D'après le texte —
**1)** Répondez à ces questions d'après le passage sur Marie-Anne Gaboury :
(a) À quelle date naît-elle ?
(b) Combien d'années travaille-t-elle comme ménagère pour le curé de Maskinongé ?
(c) Quel historien est cité ?
**2)** Relevez toutes les personnes que le passage sur Marie-Anne Gaboury désigne par leur nom.

Passage fourni —
==========
Marie-Anne Gaboury: une vie hors du commun en plein cœur de la nature sauvage
TVA Nouvelles
Véritable pionnière, Marie-Anne Gaboury est la première femme non autochtone à explorer l’Ouest canadien et à s’y établir.
Marie-Anne Gaboury naît le 15 août 1780 dans la paroisse de Maskinongé dans un village nommé Rivière-du-Loup (aujourd’hui Louiseville). Après le décès de son père, la jeune fille se retrouve ménagère pour le curé de Maskinongé, activité qu’elle exercera pendant 13 ans.
En 1806, Marie-Anne fait la rencontre de Jean-Baptiste Lagimodière, un coureur des bois natif de la région. Elle est conquise par les récits de ses aventures dans l’Ouest sauvage et ils décident de se marier. Alors âgée de 26 ans, Marie-Anne n’a pas l’intention de rester à attendre son époux qui compte repartir.
« Jamais une femme n’avait encore suivi son homme dans l’Ouest réputé sauvage, violent et débauché. Son mari ne s’y opposa pas », explique l’historien Gilles Laporte.
==========
Entrées de la liste —
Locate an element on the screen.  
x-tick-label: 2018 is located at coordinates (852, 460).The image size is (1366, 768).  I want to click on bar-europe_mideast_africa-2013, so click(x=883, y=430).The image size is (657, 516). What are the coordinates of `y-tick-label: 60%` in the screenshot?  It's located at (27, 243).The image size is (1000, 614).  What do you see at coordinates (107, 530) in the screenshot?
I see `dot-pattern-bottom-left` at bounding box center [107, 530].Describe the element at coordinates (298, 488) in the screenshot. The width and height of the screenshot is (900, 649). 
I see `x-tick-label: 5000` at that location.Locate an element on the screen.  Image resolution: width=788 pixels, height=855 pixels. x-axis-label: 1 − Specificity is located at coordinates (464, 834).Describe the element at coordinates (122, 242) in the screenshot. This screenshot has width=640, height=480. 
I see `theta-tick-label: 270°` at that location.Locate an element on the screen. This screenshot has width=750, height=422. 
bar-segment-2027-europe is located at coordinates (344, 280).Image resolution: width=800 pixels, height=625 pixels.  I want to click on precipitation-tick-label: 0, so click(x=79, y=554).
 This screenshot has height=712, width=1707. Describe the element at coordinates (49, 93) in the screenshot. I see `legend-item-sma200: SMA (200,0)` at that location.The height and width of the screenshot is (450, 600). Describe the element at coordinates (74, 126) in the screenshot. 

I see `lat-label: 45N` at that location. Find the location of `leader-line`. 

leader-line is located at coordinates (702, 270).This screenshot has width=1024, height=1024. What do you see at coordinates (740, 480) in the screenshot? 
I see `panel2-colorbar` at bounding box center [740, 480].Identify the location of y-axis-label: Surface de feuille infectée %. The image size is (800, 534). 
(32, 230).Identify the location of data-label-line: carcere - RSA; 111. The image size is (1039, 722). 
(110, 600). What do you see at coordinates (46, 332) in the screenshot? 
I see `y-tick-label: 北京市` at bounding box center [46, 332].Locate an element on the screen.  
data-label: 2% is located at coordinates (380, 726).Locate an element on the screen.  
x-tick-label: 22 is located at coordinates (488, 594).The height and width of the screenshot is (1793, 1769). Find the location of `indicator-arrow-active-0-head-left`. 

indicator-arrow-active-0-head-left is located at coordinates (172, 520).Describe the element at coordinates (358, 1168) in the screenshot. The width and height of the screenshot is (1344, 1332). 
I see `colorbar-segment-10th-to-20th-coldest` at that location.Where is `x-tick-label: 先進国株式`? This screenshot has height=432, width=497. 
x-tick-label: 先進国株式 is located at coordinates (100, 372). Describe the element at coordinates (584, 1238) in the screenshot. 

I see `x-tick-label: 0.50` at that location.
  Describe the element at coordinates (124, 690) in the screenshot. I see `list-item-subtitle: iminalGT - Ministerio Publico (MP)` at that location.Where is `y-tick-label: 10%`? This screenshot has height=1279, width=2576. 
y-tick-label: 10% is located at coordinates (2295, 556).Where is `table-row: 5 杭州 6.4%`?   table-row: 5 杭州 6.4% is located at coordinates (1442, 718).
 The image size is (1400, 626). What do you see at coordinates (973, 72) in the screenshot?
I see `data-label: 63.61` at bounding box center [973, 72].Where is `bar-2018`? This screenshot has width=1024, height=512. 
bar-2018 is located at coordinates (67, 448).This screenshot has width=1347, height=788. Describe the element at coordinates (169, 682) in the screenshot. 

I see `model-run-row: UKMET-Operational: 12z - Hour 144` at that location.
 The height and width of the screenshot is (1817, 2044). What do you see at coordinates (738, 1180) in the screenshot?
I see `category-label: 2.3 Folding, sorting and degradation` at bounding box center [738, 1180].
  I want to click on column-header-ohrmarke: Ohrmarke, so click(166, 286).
==========
Réponses par tâche —
**1)**
(a) Le 15 août 1780.
(b) 13 ans.
(c) Gilles Laporte.

**2)** Marie-Anne Gaboury, Jean-Baptiste Lagimodière, Gilles Laporte